- [ACTIVITY]
The output has to be the full set of records, reproduced exactly, minus any picture.

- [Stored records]
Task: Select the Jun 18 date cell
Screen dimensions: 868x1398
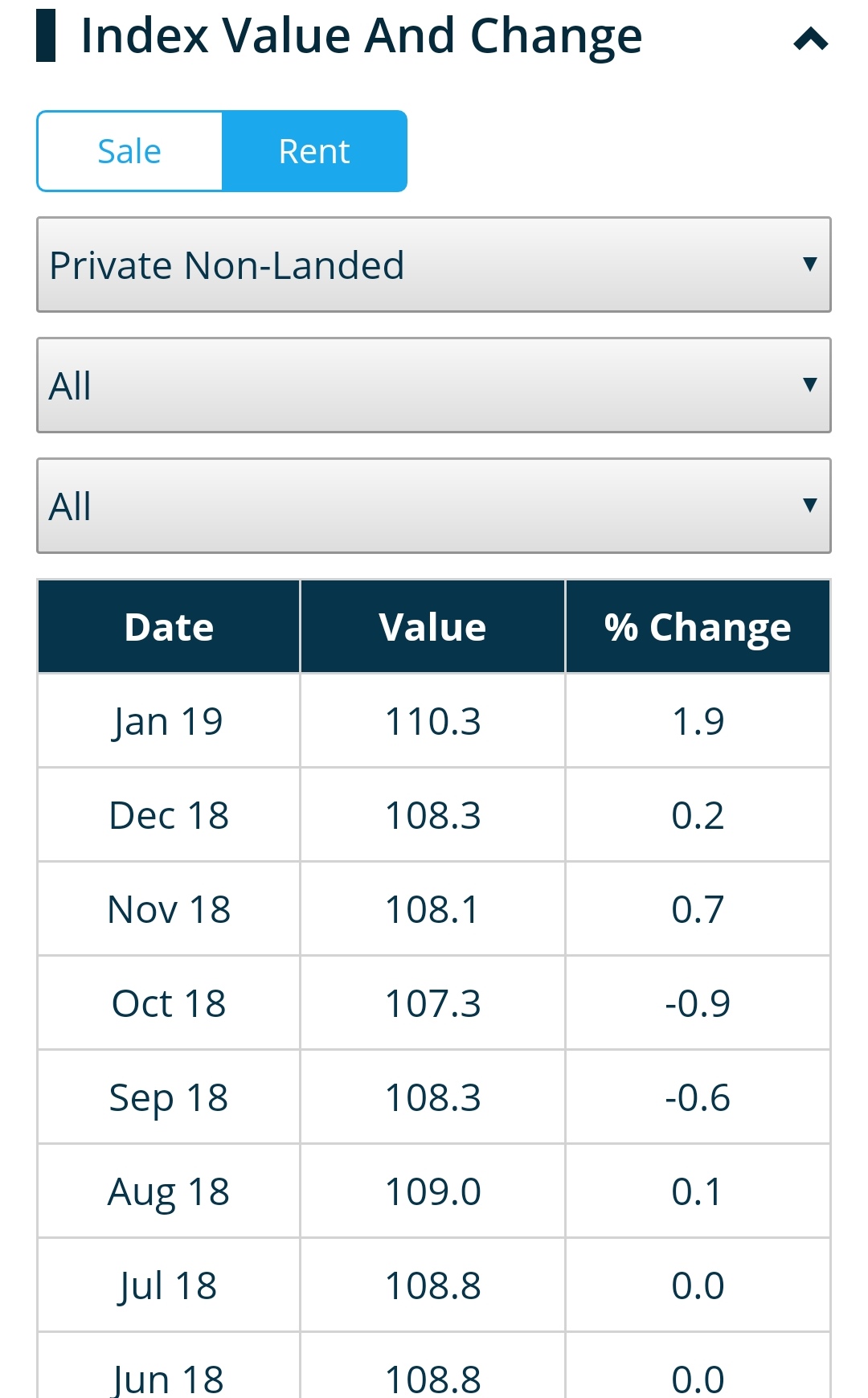Action: pyautogui.click(x=169, y=1378)
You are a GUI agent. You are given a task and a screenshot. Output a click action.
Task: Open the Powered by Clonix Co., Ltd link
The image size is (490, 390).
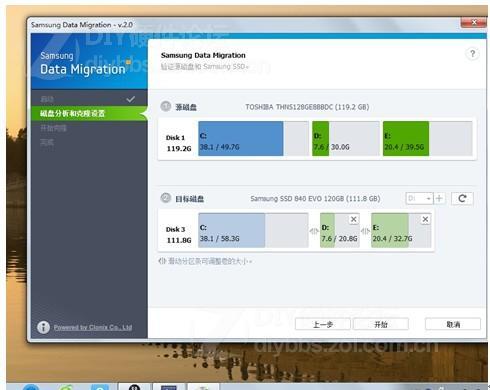93,327
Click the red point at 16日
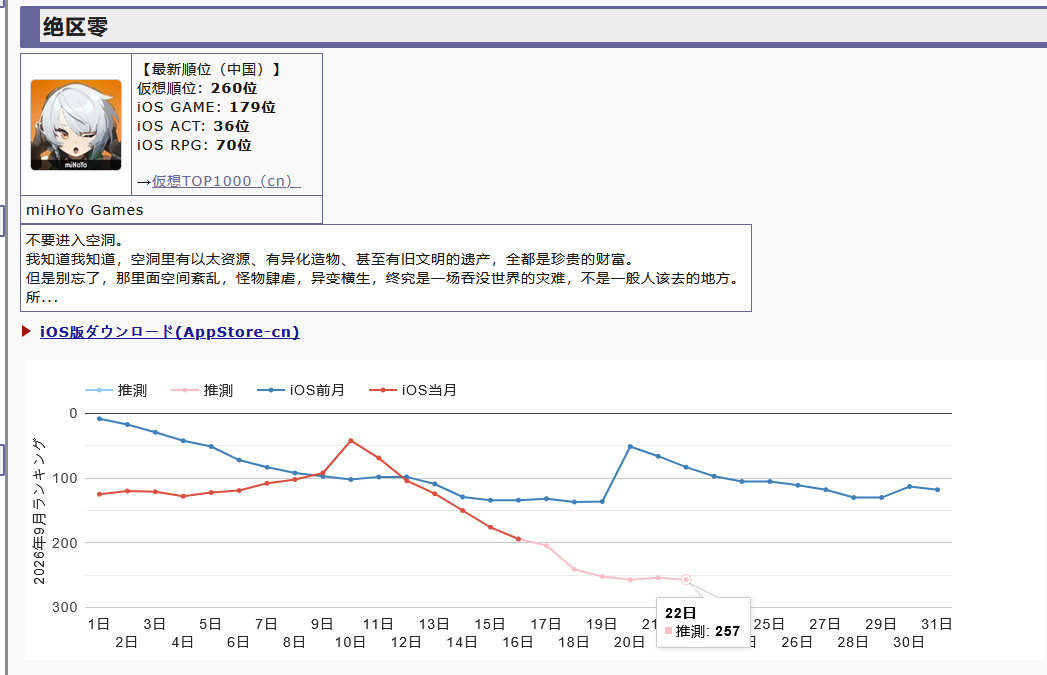This screenshot has height=675, width=1047. pyautogui.click(x=518, y=539)
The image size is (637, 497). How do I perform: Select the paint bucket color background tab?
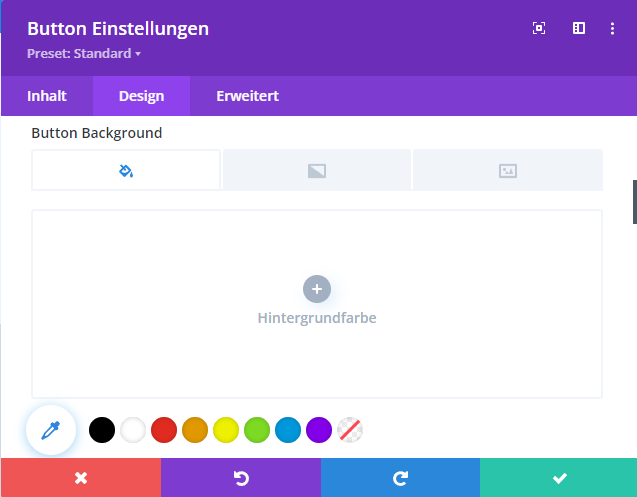tap(126, 170)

- [RESPONSE TO THIS TASK]
Task: Select the Jun 18 date cell
Screen dimensions: 868x1398
Action: pyautogui.click(x=169, y=1378)
You are a GUI agent. You are given a task and a screenshot. Output a click action.
Task: Open the Powered by Clonix Co., Ltd link
The image size is (490, 390).
93,327
Click the red point at 16日
This screenshot has height=675, width=1047. pyautogui.click(x=518, y=539)
The image size is (637, 497). How do I perform: Select the paint bucket color background tab?
tap(126, 170)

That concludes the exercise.